-- Start MATERIAL SHOWN --

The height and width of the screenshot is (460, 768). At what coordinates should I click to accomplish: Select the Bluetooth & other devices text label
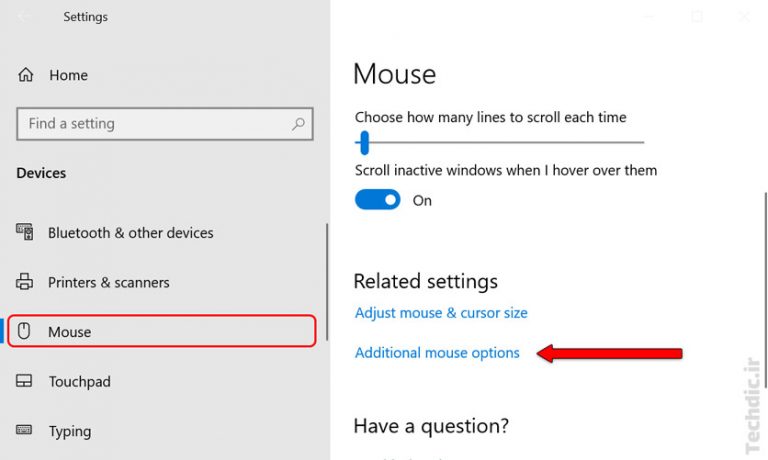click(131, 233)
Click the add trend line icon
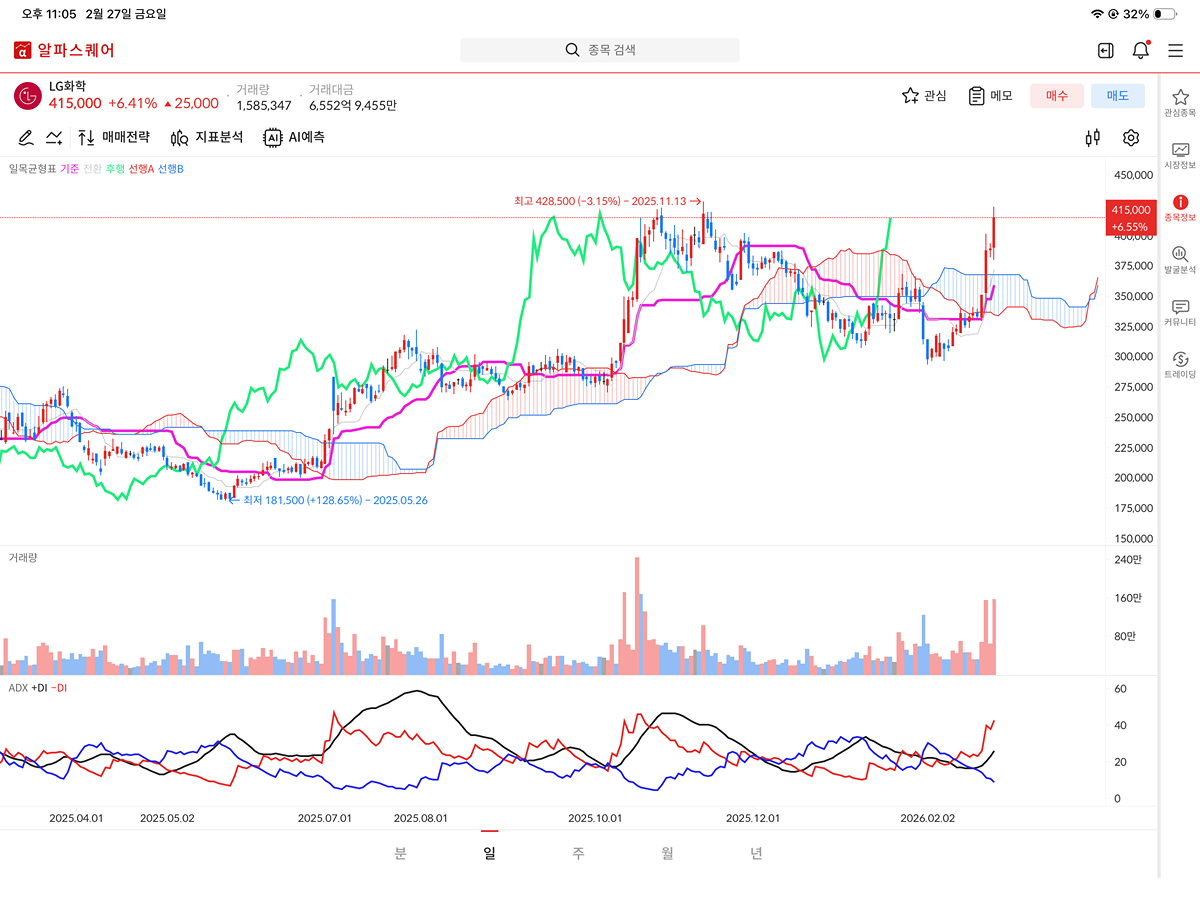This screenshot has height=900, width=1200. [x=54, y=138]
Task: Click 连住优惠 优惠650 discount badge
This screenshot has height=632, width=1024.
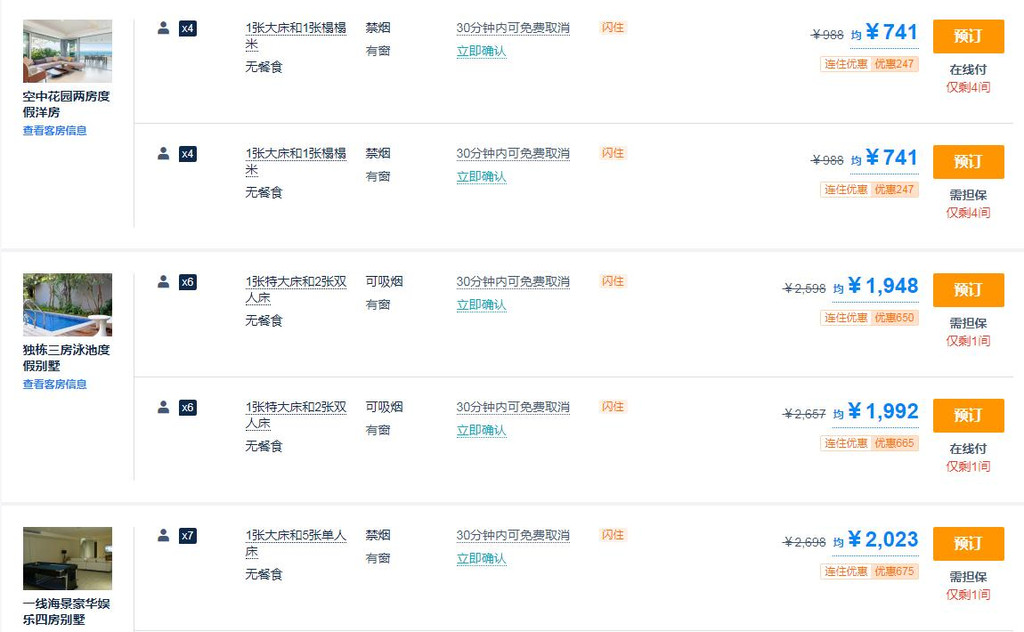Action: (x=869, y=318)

-- End MATERIAL SHOWN --

* WORK INSTRUCTIONS *
Put each line of the material above into a numbered list, omitting any blank lines, and leave the pictures out of the list.

* RESULT OF THE EXERCISE *
1. The height and width of the screenshot is (460, 768). At what coordinates should I click to accomplish: Select the Bluetooth & other devices text label
2. click(131, 233)
3. Click the add trend line icon
4. This screenshot has height=900, width=1200. [x=54, y=138]
5. Task: Click 连住优惠 优惠650 discount badge
6. This screenshot has height=632, width=1024.
7. Action: (x=869, y=318)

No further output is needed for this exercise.